A batch kraft cooking simulator has been developed with the purpose of simulating the cook of wood chip mixtures. Surveyed equations are modelling diffusion and simultaneous reactions inside a planar chip and external transfers in the outer liquor phase. Three reaction phases (initial, bulk and residual) are described by apparent first-order kinetics, affected by temperature (Arrhenius law). Cooking is controlled by reagent charges, heat-up time and plateau temperature and time. In past works, kraft modelling had been designed for batch cooks of mono-species chips. In this work, simulation was upgraded to allow the cook of chip mixtures: either mixed-size chips, according to a thickness distribution law, or mixtures of different wood species.
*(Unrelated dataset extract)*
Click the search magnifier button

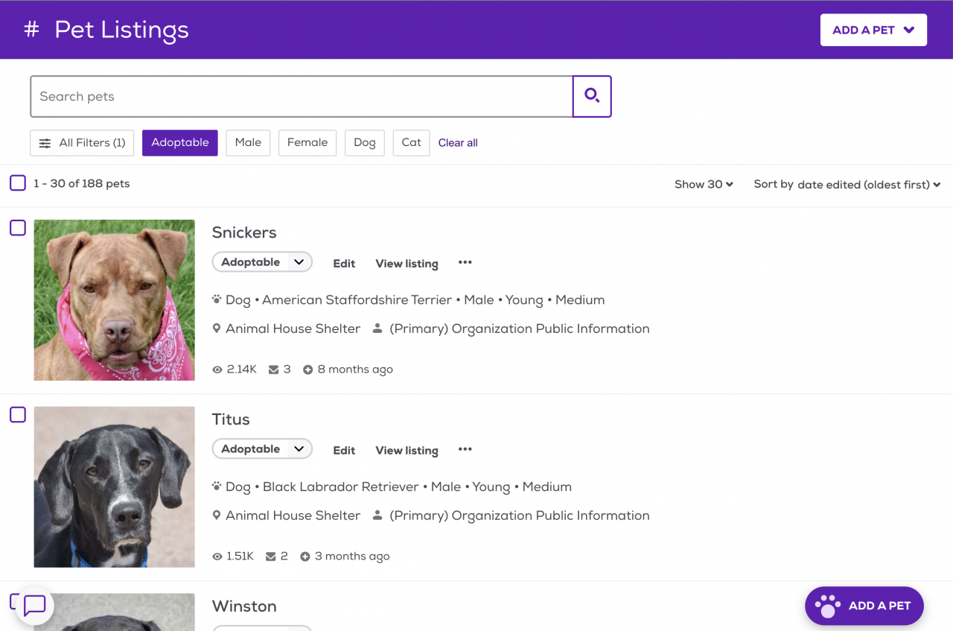pos(592,96)
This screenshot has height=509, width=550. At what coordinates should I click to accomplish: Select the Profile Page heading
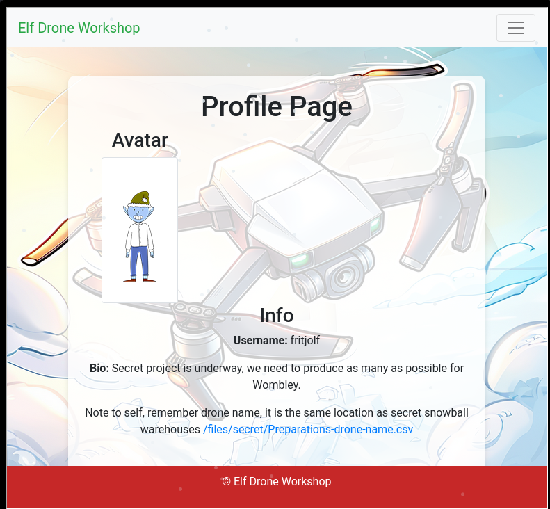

In the latter case, initial composition, morphological characteristics and chemical kinetics are proper for each wood category. Simulation results are average parameters such as lignin content (also given as kappa number), pulp yield and residual alkali as well as chip profiles (lignin, polysaccharides and alkali), from which homogeneity indexes are calculated. The effects of thickness distribution law and oversized chips in the population are first studied. Oversized chips cook much less when they are in few numbers in a large population of small chips. This affects mean cooking results and extent of lignin distribution within chips. Studying chip mixtures from different woods focused first on the effect of morphological parameters such as wood porosity which effected delignification rates and apparent activation energies. Porosity acts on the inner-outer liquor and alkali partition, also affected by diffusion. Morphological characteristics were compared to chemical effects by varying chemical reaction activation energies. It was found that a difference of 20% on the activation energies of two woods cooking together acted dramatically on cooking results. As a consequence, lignin content and pulp yield within chips at the end of the cook were widely distributed. Finally, cooking results are more affected by chemical differences than by morphological differences, but both effects cumulate and contribute to spread lignin and polysaccharide content distributions in the final pulp.